* Instructions for the task
Return the following lines verbatim, reproducing each one without any alteration.

* Input for this task

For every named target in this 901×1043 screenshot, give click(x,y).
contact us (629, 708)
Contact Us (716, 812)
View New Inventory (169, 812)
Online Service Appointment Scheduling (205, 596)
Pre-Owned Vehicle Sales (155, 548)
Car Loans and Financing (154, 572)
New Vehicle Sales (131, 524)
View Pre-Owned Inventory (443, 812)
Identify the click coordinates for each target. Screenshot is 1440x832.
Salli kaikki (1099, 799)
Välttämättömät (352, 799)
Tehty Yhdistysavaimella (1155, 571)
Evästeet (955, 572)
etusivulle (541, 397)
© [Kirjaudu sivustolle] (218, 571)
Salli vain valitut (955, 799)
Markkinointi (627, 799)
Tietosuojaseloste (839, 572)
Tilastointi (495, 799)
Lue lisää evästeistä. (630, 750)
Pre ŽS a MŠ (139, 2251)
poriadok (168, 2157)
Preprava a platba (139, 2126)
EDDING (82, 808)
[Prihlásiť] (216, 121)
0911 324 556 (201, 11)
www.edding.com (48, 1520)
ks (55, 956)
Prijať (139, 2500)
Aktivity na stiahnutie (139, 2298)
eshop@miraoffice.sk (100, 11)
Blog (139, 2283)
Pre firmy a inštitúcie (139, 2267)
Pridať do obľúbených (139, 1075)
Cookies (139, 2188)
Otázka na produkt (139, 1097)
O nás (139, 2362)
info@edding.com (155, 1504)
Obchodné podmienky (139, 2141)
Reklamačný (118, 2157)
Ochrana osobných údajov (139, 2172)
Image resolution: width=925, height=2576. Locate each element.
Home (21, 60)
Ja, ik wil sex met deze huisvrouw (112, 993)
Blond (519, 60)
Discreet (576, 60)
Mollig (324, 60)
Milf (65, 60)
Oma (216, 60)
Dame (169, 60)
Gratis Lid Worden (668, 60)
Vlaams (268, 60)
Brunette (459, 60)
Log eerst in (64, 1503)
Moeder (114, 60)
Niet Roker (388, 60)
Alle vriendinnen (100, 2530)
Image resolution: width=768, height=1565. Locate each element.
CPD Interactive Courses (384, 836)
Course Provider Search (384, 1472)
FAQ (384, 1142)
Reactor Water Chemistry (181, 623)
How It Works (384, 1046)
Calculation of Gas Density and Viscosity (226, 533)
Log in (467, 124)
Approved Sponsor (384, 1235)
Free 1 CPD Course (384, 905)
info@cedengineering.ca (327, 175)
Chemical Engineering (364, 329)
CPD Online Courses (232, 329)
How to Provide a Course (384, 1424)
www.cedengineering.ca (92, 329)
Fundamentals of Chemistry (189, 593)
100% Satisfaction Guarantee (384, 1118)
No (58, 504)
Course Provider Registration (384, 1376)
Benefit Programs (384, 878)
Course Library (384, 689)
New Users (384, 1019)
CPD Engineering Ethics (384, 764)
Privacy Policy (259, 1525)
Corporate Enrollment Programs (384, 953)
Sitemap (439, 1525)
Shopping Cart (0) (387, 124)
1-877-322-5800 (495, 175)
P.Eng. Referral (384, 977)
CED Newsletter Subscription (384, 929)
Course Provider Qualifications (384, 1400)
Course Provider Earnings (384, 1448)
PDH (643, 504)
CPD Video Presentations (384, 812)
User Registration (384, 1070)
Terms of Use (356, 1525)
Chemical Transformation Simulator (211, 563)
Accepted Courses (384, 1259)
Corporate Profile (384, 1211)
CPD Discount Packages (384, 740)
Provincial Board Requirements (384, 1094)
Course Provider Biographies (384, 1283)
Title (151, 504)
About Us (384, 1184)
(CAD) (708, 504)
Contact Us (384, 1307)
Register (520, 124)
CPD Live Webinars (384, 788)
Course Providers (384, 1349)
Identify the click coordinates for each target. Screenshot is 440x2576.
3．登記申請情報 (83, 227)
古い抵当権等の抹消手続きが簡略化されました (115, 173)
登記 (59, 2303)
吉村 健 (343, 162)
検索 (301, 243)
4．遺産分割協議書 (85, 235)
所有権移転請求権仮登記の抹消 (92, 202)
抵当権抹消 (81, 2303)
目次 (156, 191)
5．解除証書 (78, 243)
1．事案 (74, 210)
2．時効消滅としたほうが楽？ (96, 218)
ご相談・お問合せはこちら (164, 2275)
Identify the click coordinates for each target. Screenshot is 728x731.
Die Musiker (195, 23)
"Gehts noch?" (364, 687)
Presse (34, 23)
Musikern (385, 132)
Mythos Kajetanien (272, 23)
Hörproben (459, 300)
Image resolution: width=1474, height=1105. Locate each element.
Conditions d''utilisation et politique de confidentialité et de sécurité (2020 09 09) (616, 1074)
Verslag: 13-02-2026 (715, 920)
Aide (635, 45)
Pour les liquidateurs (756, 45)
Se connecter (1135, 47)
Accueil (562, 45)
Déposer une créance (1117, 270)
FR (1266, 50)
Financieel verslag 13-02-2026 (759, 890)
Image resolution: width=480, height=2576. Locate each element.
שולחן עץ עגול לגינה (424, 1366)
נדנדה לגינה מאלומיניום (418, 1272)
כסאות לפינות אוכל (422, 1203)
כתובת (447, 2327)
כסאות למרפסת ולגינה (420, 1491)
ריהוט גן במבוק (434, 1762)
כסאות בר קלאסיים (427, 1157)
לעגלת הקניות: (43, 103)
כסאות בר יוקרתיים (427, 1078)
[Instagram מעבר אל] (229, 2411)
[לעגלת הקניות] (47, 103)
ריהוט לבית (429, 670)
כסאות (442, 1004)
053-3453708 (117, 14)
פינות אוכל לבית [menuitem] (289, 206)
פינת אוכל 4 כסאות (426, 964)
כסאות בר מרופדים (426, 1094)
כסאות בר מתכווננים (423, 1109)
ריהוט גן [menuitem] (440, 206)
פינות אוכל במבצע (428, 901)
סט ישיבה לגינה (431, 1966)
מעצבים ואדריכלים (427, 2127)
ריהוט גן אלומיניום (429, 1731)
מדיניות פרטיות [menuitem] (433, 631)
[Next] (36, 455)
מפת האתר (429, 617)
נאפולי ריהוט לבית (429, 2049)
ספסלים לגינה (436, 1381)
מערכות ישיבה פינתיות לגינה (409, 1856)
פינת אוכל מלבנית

* Answer to this problem
For every named target in this 901×1043 screenshot, give click(x,y).
contact us (629, 708)
Contact Us (716, 812)
View New Inventory (169, 812)
Online Service Appointment Scheduling (205, 596)
Pre-Owned Vehicle Sales (155, 548)
Car Loans and Financing (154, 572)
New Vehicle Sales (131, 524)
View Pre-Owned Inventory (443, 812)
Identify the click coordinates for each target. Screenshot is 1440x832.
Salli kaikki (1099, 799)
Välttämättömät (352, 799)
Tehty Yhdistysavaimella (1155, 571)
Evästeet (955, 572)
etusivulle (541, 397)
© [Kirjaudu sivustolle] (218, 571)
Salli vain valitut (955, 799)
Markkinointi (627, 799)
Tietosuojaseloste (839, 572)
Tilastointi (495, 799)
Lue lisää evästeistä. (630, 750)
Pre ŽS a MŠ (139, 2251)
poriadok (168, 2157)
Preprava a platba (139, 2126)
EDDING (82, 808)
[Prihlásiť] (216, 121)
0911 324 556 (201, 11)
www.edding.com (48, 1520)
ks (55, 956)
Prijať (139, 2500)
Aktivity na stiahnutie (139, 2298)
eshop@miraoffice.sk (100, 11)
Blog (139, 2283)
Pre firmy a inštitúcie (139, 2267)
Pridať do obľúbených (139, 1075)
Cookies (139, 2188)
Otázka na produkt (139, 1097)
O nás (139, 2362)
info@edding.com (155, 1504)
Obchodné podmienky (139, 2141)
Reklamačný (118, 2157)
Ochrana osobných údajov (139, 2172)
Image resolution: width=925, height=2576. Locate each element.
Home (21, 60)
Ja, ik wil sex met deze huisvrouw (112, 993)
Blond (519, 60)
Discreet (576, 60)
Mollig (324, 60)
Milf (65, 60)
Oma (216, 60)
Dame (169, 60)
Gratis Lid Worden (668, 60)
Vlaams (268, 60)
Brunette (459, 60)
Log eerst in (64, 1503)
Moeder (114, 60)
Niet Roker (388, 60)
Alle vriendinnen (100, 2530)
Image resolution: width=768, height=1565. Locate each element.
CPD Interactive Courses (384, 836)
Course Provider Search (384, 1472)
FAQ (384, 1142)
Reactor Water Chemistry (181, 623)
How It Works (384, 1046)
Calculation of Gas Density and Viscosity (226, 533)
Log in (467, 124)
Approved Sponsor (384, 1235)
Free 1 CPD Course (384, 905)
info@cedengineering.ca (327, 175)
Chemical Engineering (364, 329)
CPD Online Courses (232, 329)
How to Provide a Course (384, 1424)
www.cedengineering.ca (92, 329)
Fundamentals of Chemistry (189, 593)
100% Satisfaction Guarantee (384, 1118)
No (58, 504)
Course Provider Registration (384, 1376)
Benefit Programs (384, 878)
Course Library (384, 689)
New Users (384, 1019)
CPD Engineering Ethics (384, 764)
Privacy Policy (259, 1525)
Corporate Enrollment Programs (384, 953)
Sitemap (439, 1525)
Shopping Cart (0) (387, 124)
1-877-322-5800 (495, 175)
P.Eng. Referral (384, 977)
CED Newsletter Subscription (384, 929)
Course Provider Qualifications (384, 1400)
Course Provider Earnings (384, 1448)
PDH (643, 504)
CPD Video Presentations (384, 812)
User Registration (384, 1070)
Terms of Use (356, 1525)
Chemical Transformation Simulator (211, 563)
Accepted Courses (384, 1259)
Corporate Profile (384, 1211)
CPD Discount Packages (384, 740)
Provincial Board Requirements (384, 1094)
Course Provider Biographies (384, 1283)
Title (151, 504)
About Us (384, 1184)
(CAD) (708, 504)
Contact Us (384, 1307)
Register (520, 124)
CPD Live Webinars (384, 788)
Course Providers (384, 1349)
Identify the click coordinates for each target. Screenshot is 440x2576.
3．登記申請情報 (83, 227)
古い抵当権等の抹消手続きが簡略化されました (115, 173)
登記 (59, 2303)
吉村 健 (343, 162)
検索 (301, 243)
4．遺産分割協議書 (85, 235)
所有権移転請求権仮登記の抹消 (92, 202)
抵当権抹消 (81, 2303)
目次 (156, 191)
5．解除証書 (78, 243)
1．事案 (74, 210)
2．時効消滅としたほうが楽？ (96, 218)
ご相談・お問合せはこちら (164, 2275)
Identify the click coordinates for each target. Screenshot is 728x731.
Die Musiker (195, 23)
"Gehts noch?" (364, 687)
Presse (34, 23)
Musikern (385, 132)
Mythos Kajetanien (272, 23)
Hörproben (459, 300)
Image resolution: width=1474, height=1105. Locate each element.
Conditions d''utilisation et politique de confidentialité et de sécurité (2020 09 09) (616, 1074)
Verslag: 13-02-2026 (715, 920)
Aide (635, 45)
Pour les liquidateurs (756, 45)
Se connecter (1135, 47)
Accueil (562, 45)
Déposer une créance (1117, 270)
FR (1266, 50)
Financieel verslag 13-02-2026 (759, 890)
Image resolution: width=480, height=2576. Locate each element.
שולחן עץ עגול לגינה (424, 1366)
נדנדה לגינה מאלומיניום (418, 1272)
כסאות לפינות אוכל (422, 1203)
כתובת (447, 2327)
כסאות למרפסת ולגינה (420, 1491)
ריהוט גן במבוק (434, 1762)
כסאות בר קלאסיים (427, 1157)
לעגלת הקניות: (43, 103)
כסאות בר יוקרתיים (427, 1078)
[Instagram מעבר אל] (229, 2411)
[לעגלת הקניות] (47, 103)
ריהוט לבית (429, 670)
כסאות (442, 1004)
053-3453708 (117, 14)
פינות אוכל לבית [menuitem] (289, 206)
פינת אוכל 4 כסאות (426, 964)
כסאות בר מרופדים (426, 1094)
כסאות בר מתכווננים (423, 1109)
ריהוט גן [menuitem] (440, 206)
פינות אוכל במבצע (428, 901)
סט ישיבה לגינה (431, 1966)
מעצבים ואדריכלים (427, 2127)
ריהוט גן אלומיניום (429, 1731)
מדיניות פרטיות [menuitem] (433, 631)
[Next] (36, 455)
מפת האתר (429, 617)
נאפולי ריהוט לבית (429, 2049)
ספסלים לגינה (436, 1381)
מערכות ישיבה פינתיות לגינה (409, 1856)
פינת אוכל מלבנית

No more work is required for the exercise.